*** Opening of AVAILABLE RECORDS ***

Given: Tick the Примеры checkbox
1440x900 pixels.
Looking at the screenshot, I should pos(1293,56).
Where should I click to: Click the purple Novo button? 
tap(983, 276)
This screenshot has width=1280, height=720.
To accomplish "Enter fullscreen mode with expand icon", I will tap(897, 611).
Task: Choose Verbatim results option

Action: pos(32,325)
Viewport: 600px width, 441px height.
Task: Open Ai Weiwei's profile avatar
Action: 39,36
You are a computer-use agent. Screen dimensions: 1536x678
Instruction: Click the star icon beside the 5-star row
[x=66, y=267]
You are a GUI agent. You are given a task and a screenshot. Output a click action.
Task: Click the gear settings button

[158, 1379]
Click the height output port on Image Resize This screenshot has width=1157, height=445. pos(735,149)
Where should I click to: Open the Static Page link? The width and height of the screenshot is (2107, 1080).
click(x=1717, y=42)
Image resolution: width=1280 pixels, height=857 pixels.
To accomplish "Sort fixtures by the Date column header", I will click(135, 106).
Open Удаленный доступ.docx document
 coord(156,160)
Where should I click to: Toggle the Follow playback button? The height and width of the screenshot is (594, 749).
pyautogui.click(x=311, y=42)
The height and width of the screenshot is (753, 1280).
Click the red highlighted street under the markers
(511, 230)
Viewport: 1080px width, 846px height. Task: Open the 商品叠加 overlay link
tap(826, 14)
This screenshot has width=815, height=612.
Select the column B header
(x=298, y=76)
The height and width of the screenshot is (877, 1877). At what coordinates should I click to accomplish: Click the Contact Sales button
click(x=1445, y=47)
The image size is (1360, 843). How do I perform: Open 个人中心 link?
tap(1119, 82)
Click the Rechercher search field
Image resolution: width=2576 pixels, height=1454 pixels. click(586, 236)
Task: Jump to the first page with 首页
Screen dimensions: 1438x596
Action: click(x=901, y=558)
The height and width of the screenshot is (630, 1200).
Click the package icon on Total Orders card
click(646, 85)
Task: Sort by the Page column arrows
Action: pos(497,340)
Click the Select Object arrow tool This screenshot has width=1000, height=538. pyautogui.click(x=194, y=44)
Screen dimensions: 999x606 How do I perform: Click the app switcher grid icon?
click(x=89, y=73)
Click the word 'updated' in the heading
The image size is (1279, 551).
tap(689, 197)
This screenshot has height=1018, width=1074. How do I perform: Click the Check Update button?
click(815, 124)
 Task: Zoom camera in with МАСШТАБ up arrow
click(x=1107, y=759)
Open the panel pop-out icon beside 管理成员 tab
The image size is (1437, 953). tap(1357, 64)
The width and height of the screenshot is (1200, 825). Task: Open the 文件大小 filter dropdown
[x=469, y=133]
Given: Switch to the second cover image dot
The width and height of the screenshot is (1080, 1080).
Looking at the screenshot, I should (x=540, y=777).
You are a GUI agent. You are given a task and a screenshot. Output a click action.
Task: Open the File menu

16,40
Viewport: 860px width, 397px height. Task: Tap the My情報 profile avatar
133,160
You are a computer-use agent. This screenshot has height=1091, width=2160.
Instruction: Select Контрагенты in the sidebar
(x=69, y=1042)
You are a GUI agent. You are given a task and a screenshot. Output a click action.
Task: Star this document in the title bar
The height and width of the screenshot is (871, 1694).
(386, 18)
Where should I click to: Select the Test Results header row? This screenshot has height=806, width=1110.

*** Close of AVAILABLE RECORDS ***

ABOUT THIS TASK »
In the listing above, find the line containing "Task: Choose Verbatim results option" and the line containing "Image resolution: width=1280", then retype both and every line between them exactly, with nothing else.

RESPONSE TO THE TASK »
Task: Choose Verbatim results option

Action: pos(32,325)
Viewport: 600px width, 441px height.
Task: Open Ai Weiwei's profile avatar
Action: 39,36
You are a computer-use agent. Screen dimensions: 1536x678
Instruction: Click the star icon beside the 5-star row
[x=66, y=267]
You are a GUI agent. You are given a task and a screenshot. Output a click action.
Task: Click the gear settings button

[158, 1379]
Click the height output port on Image Resize This screenshot has width=1157, height=445. pos(735,149)
Where should I click to: Open the Static Page link? The width and height of the screenshot is (2107, 1080).
click(x=1717, y=42)
Image resolution: width=1280 pixels, height=857 pixels.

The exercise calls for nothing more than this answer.